### SHORT TASK:
Copy the data from the line containing "Add a divider block from sidebar" through the end, substituting "capture" for "screenshot" and leaving everything else unchanged. Omit the pictures from your answer.

### PROVIDED MATERIAL:
>>>
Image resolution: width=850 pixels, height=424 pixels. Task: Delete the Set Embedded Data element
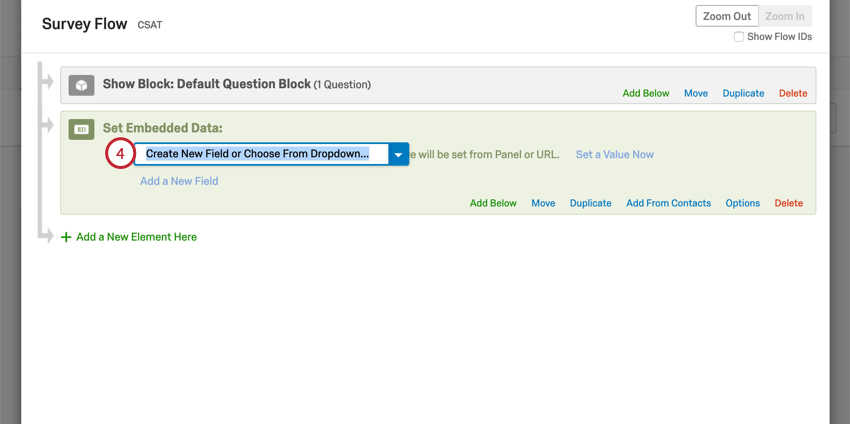[788, 203]
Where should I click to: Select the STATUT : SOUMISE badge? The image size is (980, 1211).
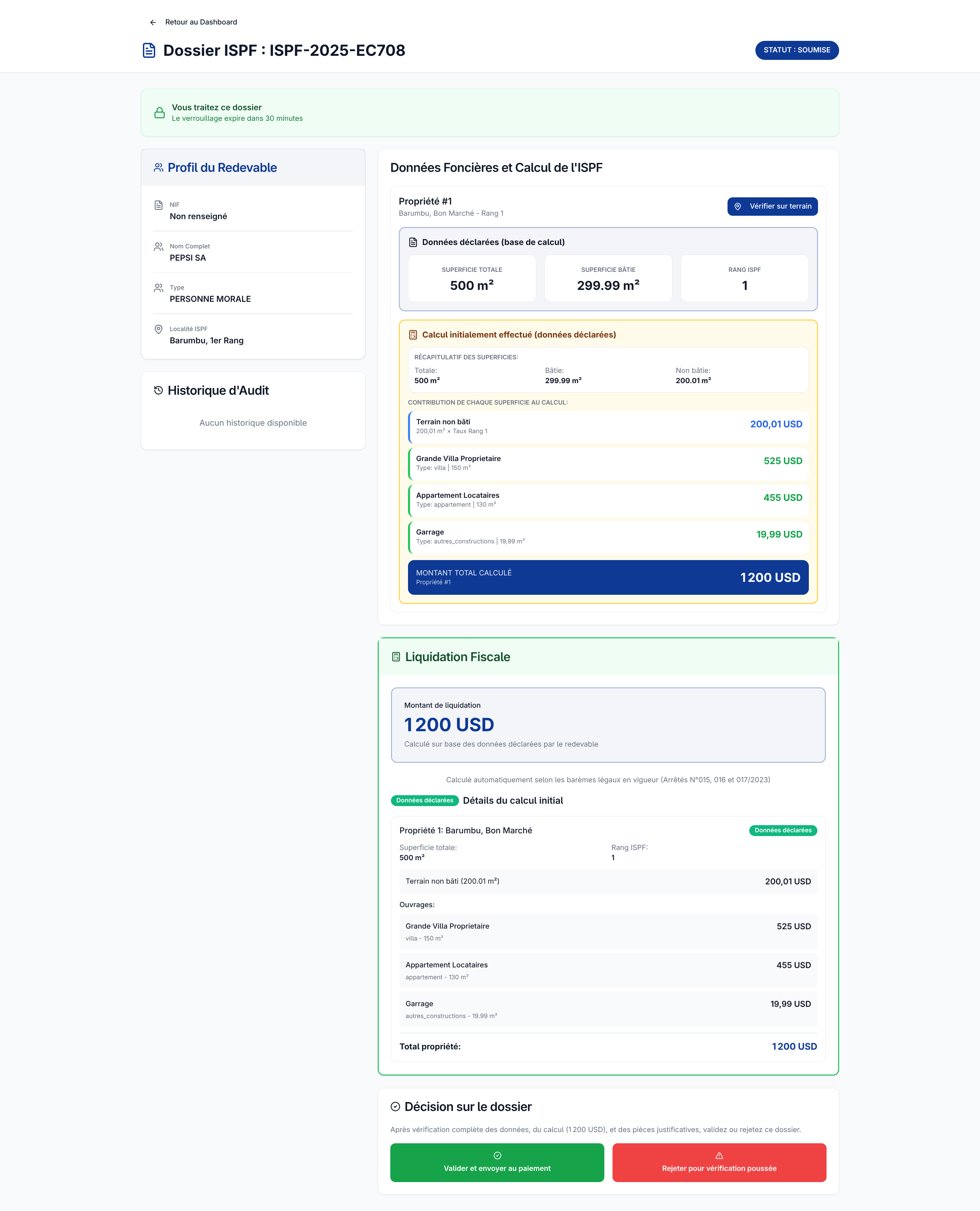797,50
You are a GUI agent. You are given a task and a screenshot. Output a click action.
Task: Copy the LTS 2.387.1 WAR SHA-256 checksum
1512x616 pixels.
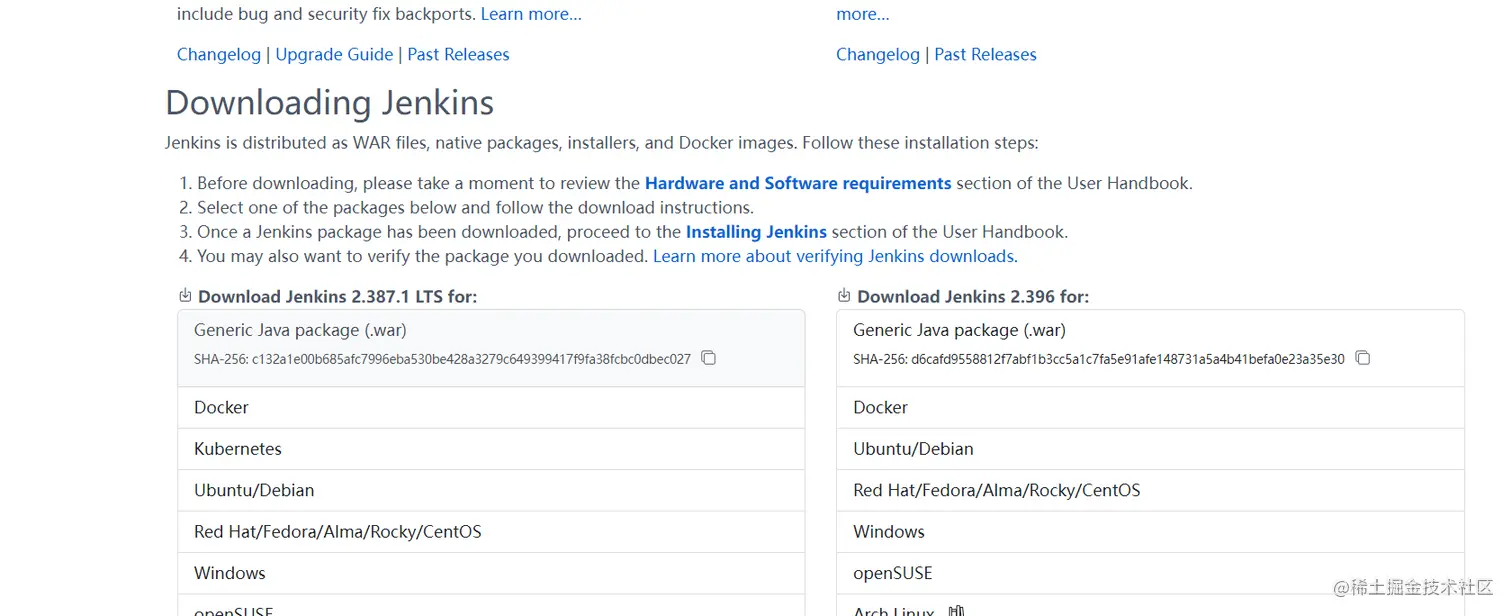709,357
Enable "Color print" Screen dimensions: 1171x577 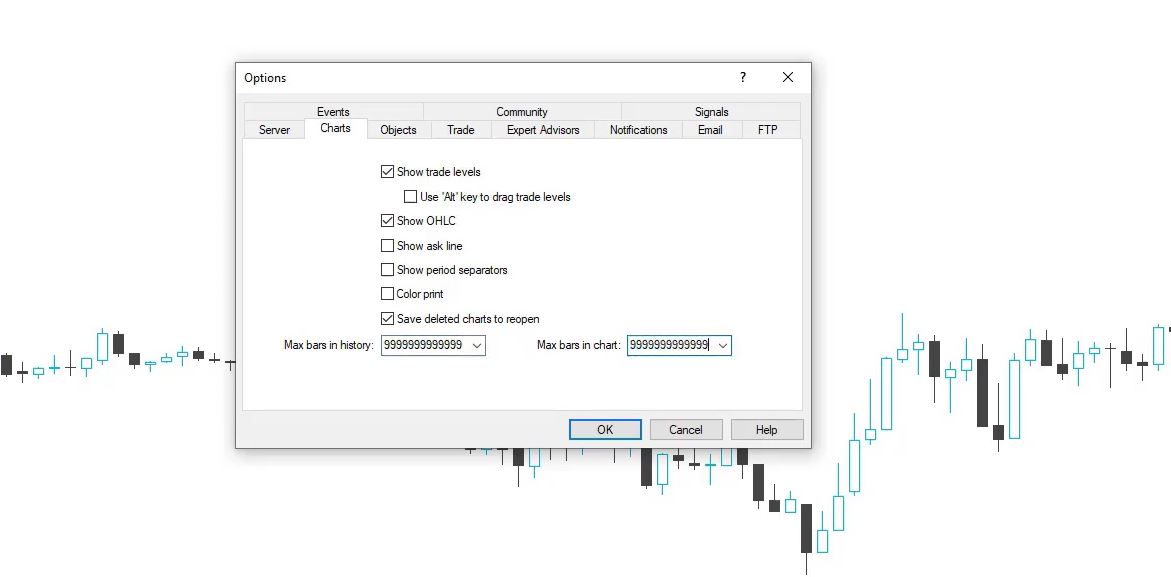(388, 293)
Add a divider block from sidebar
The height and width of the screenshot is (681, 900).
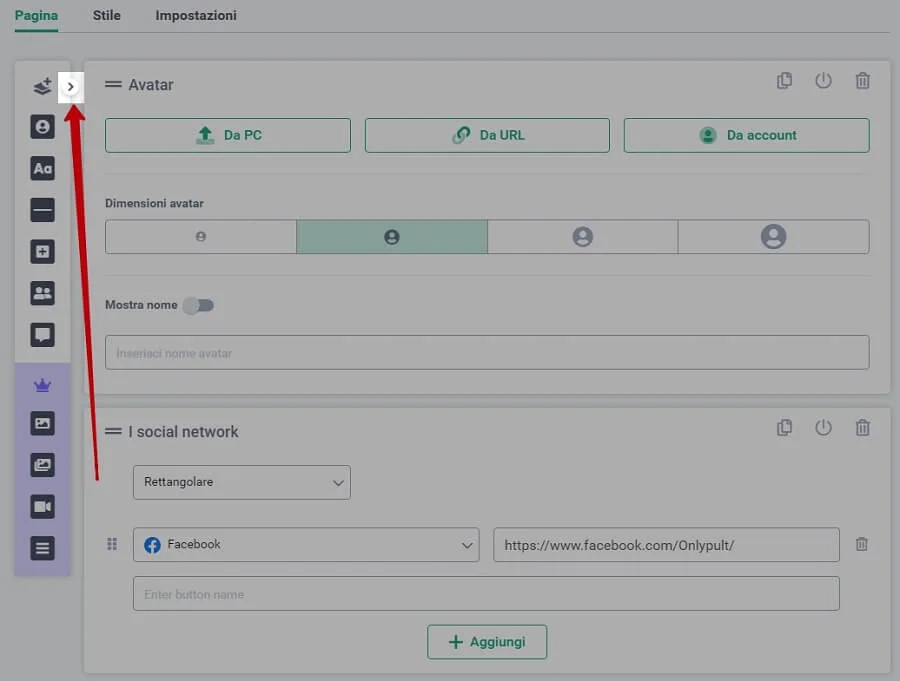pos(42,210)
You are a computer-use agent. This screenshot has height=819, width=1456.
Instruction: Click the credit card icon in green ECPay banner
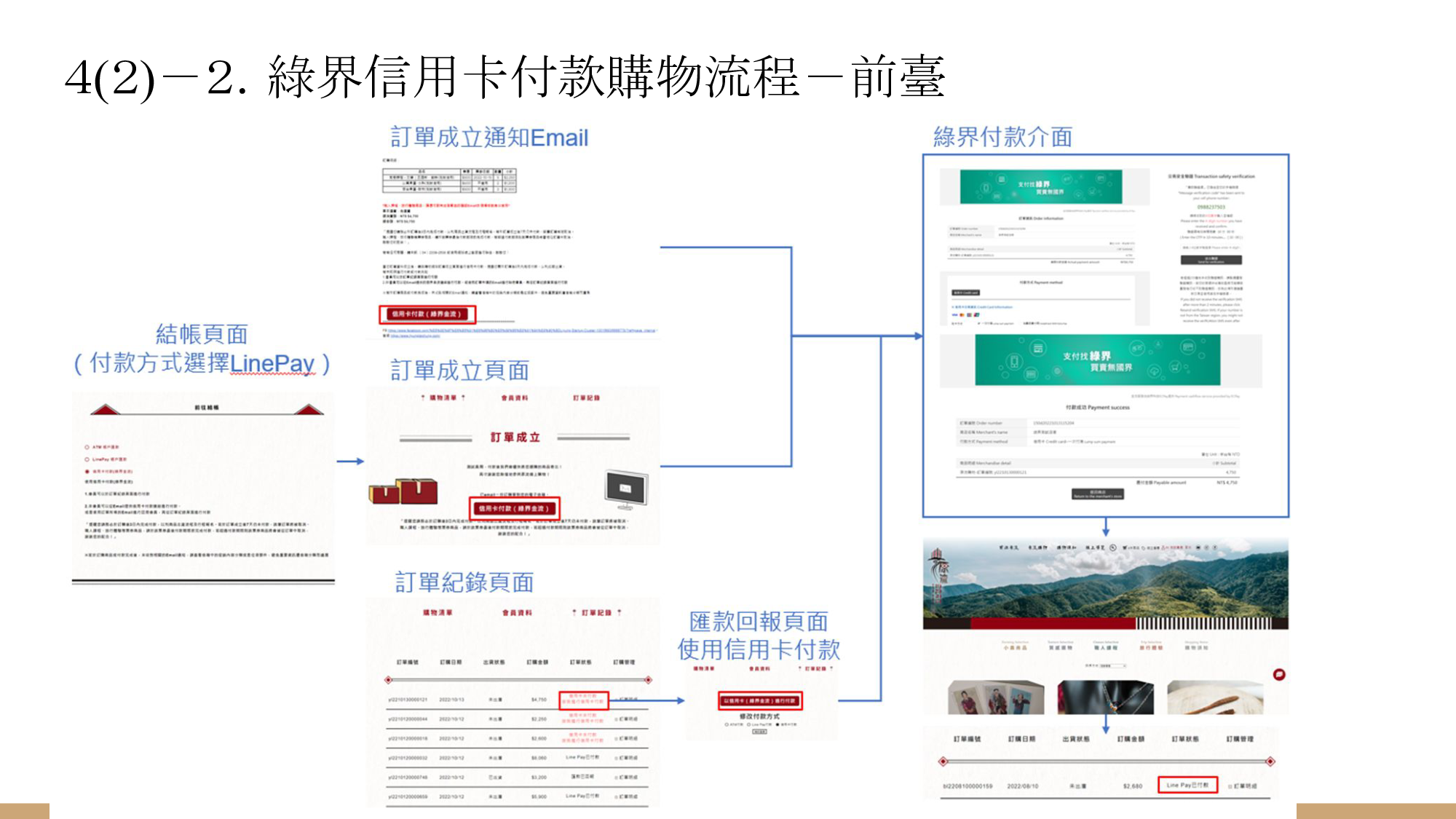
<<<
### ANSWER BELOW:
Add a divider block from sidebar
The height and width of the capture is (681, 900).
pos(42,210)
You are a computer-use agent. This capture has height=819, width=1456.
Instruction: Click the credit card icon in green ECPay banner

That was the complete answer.